> [Dataset extract]:
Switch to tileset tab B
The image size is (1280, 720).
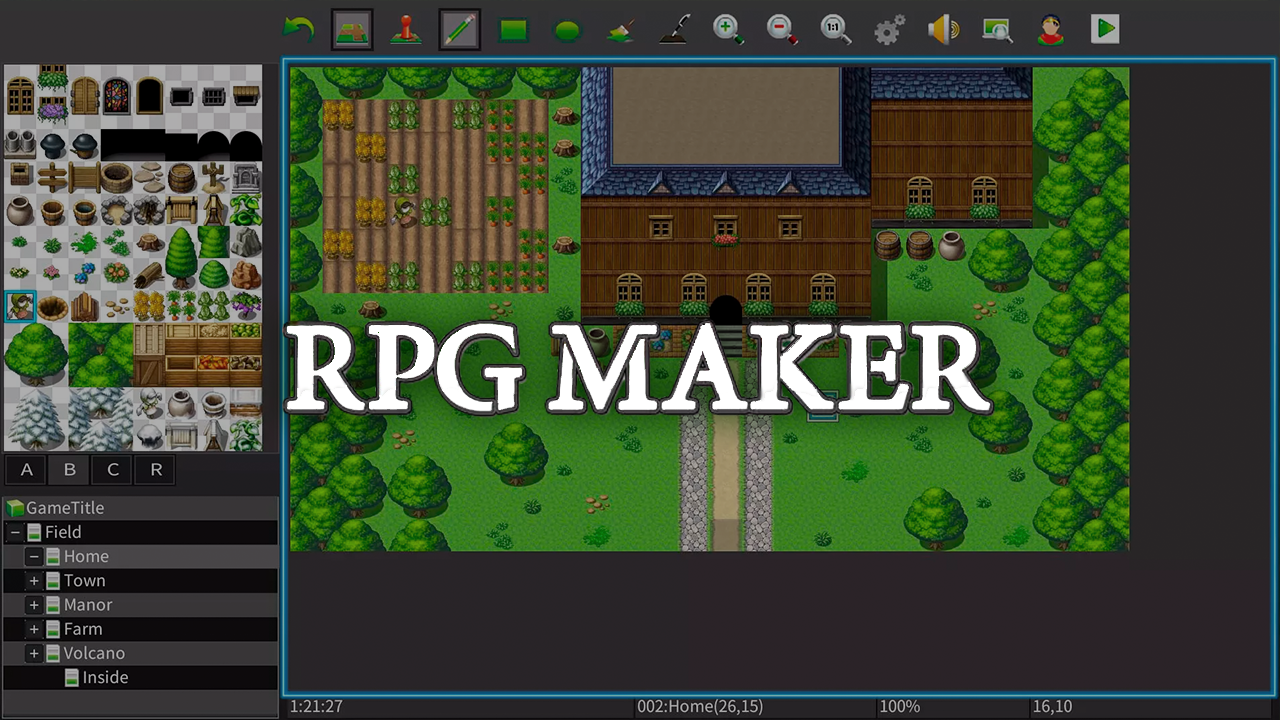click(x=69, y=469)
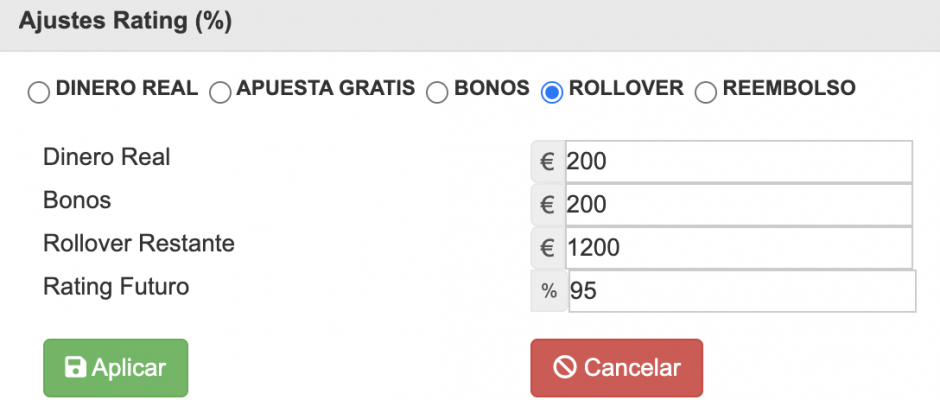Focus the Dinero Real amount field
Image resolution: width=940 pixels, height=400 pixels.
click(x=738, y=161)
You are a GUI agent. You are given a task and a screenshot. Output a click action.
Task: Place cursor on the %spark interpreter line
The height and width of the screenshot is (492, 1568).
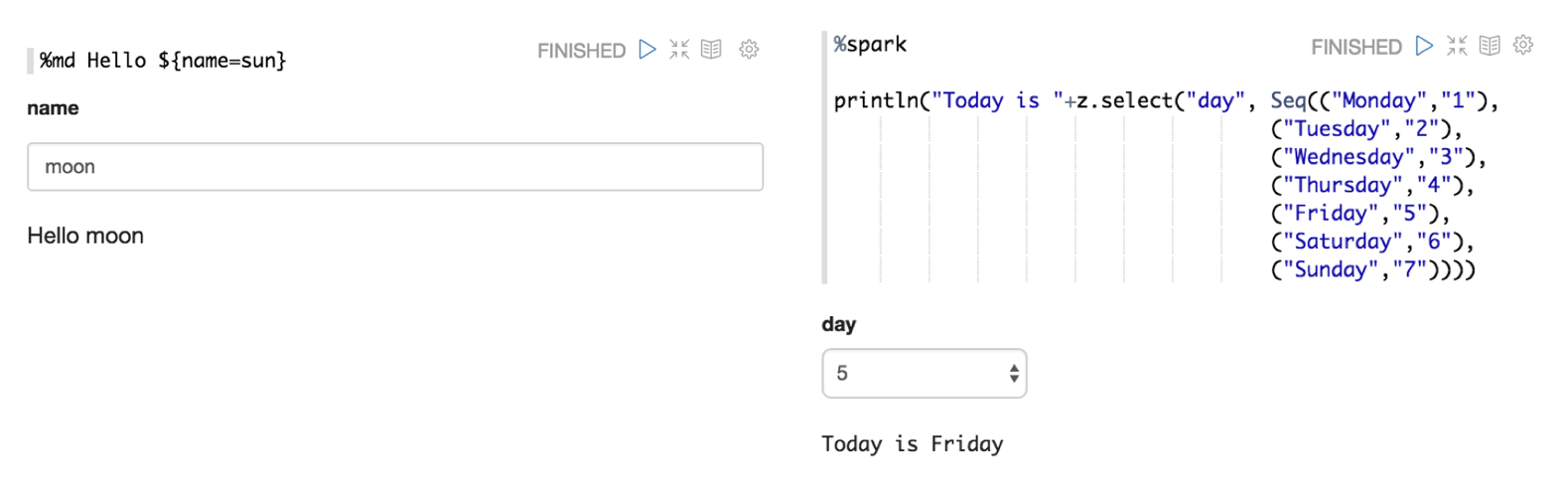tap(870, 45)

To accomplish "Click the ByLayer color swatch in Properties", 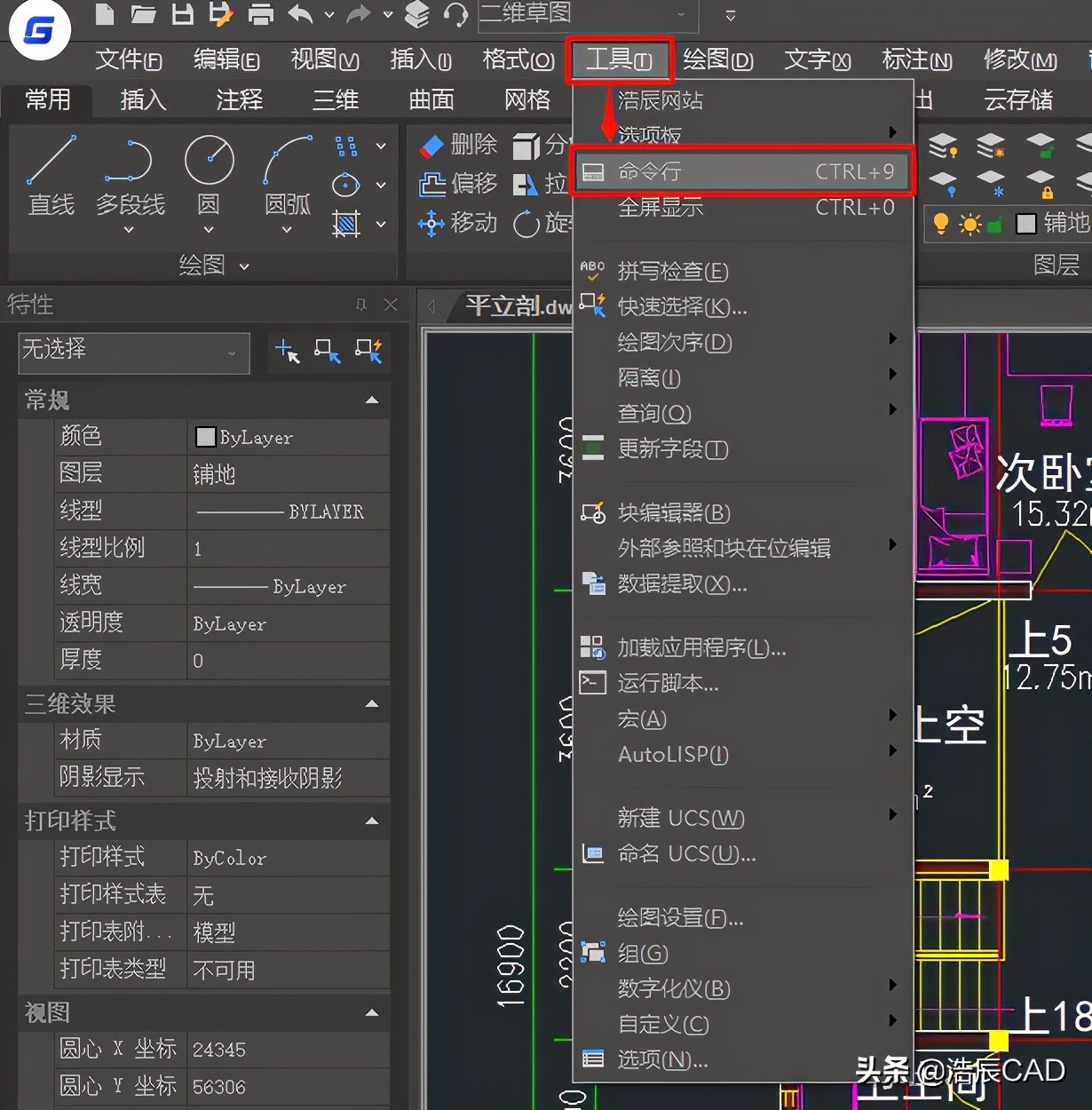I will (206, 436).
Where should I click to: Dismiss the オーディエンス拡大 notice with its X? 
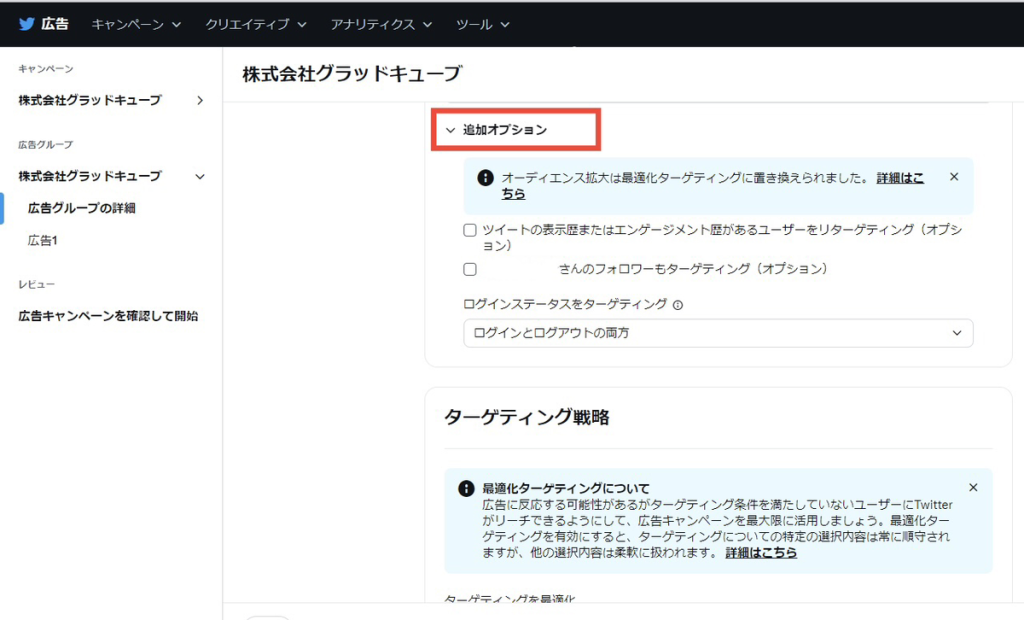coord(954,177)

---

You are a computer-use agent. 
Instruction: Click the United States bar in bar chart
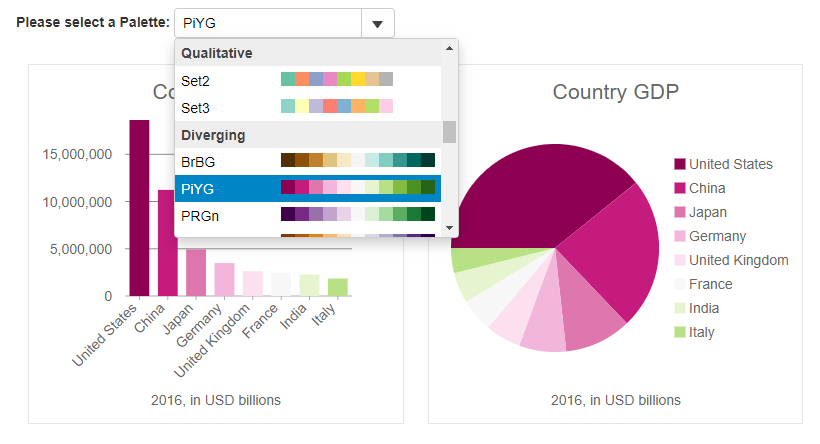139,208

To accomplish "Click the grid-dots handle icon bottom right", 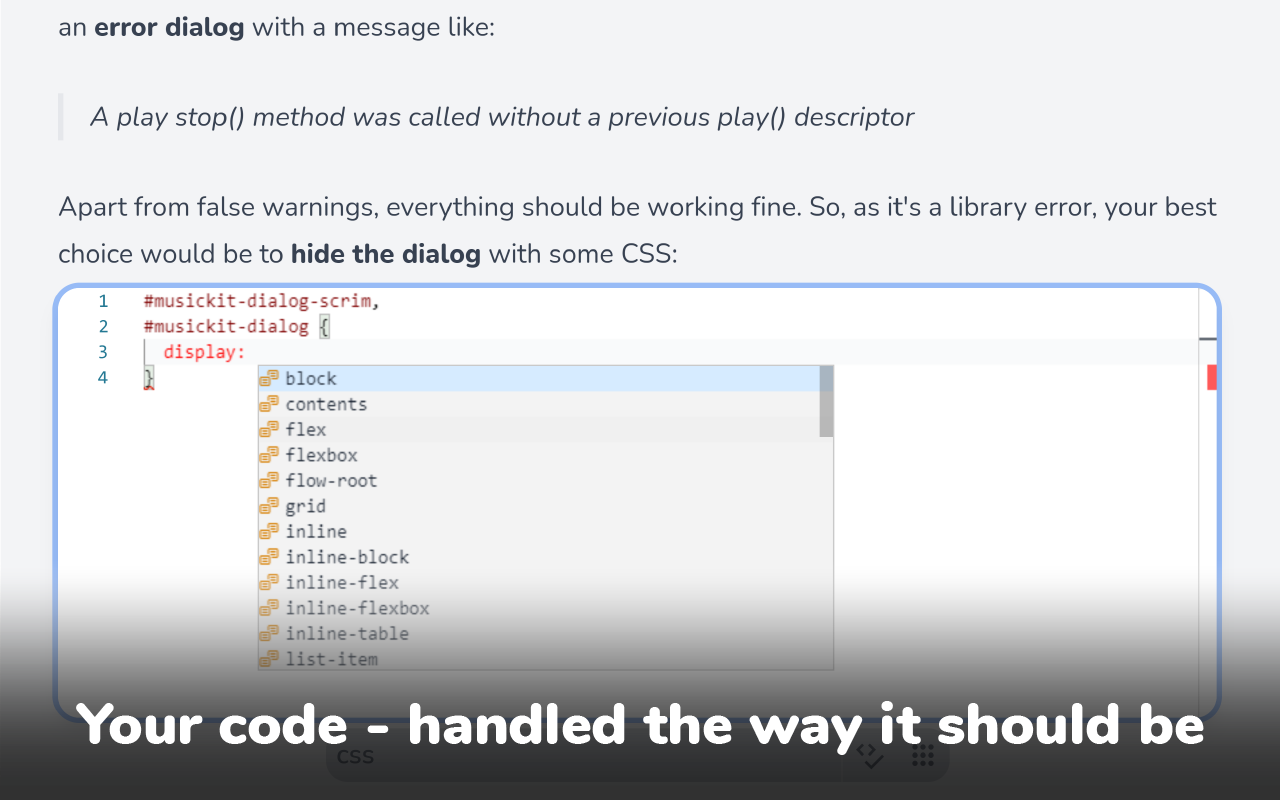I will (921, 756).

==

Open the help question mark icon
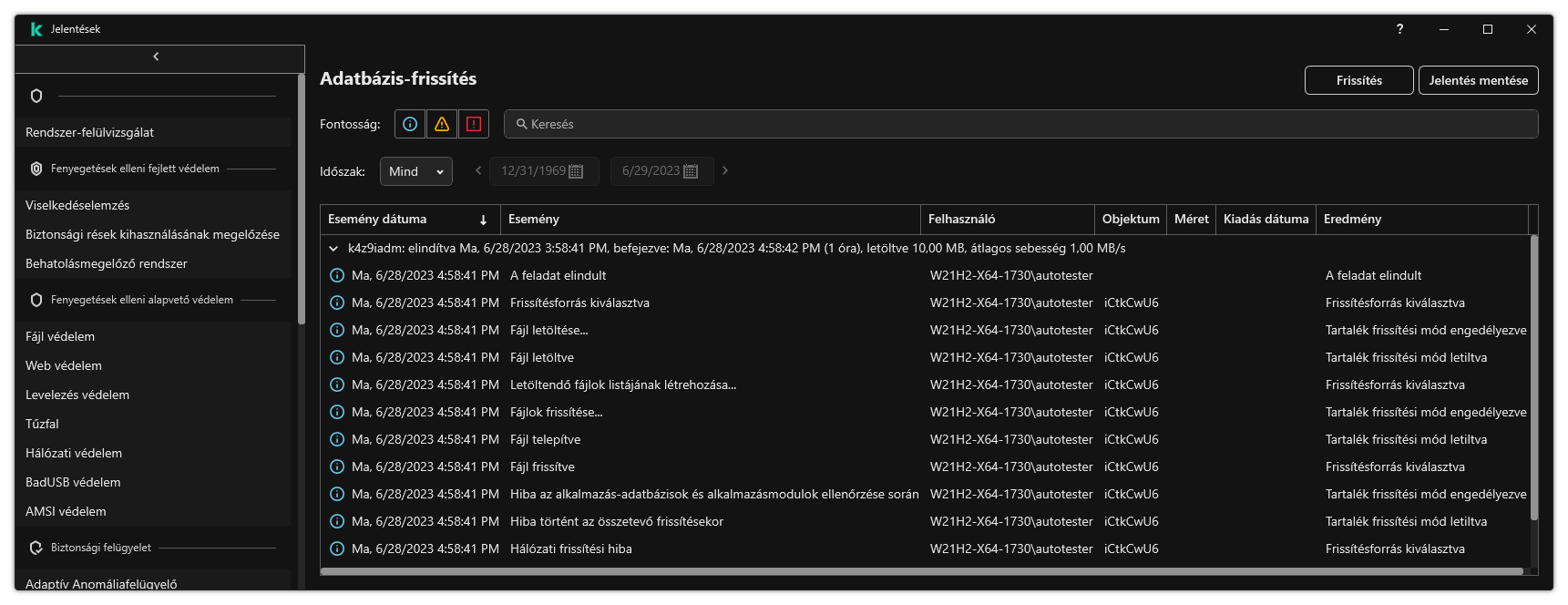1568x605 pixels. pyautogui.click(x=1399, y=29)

> [Task prompt]: Starting with the line containing "Where should I" and going on through the line containing "coord(954,177)", express those entries as a numbered list with blank lines omitted. Leave the pictures out of the list.

> [Output]:
1. Where should I click to: Dismiss the オーディエンス拡大 notice with its X? 
2. coord(954,177)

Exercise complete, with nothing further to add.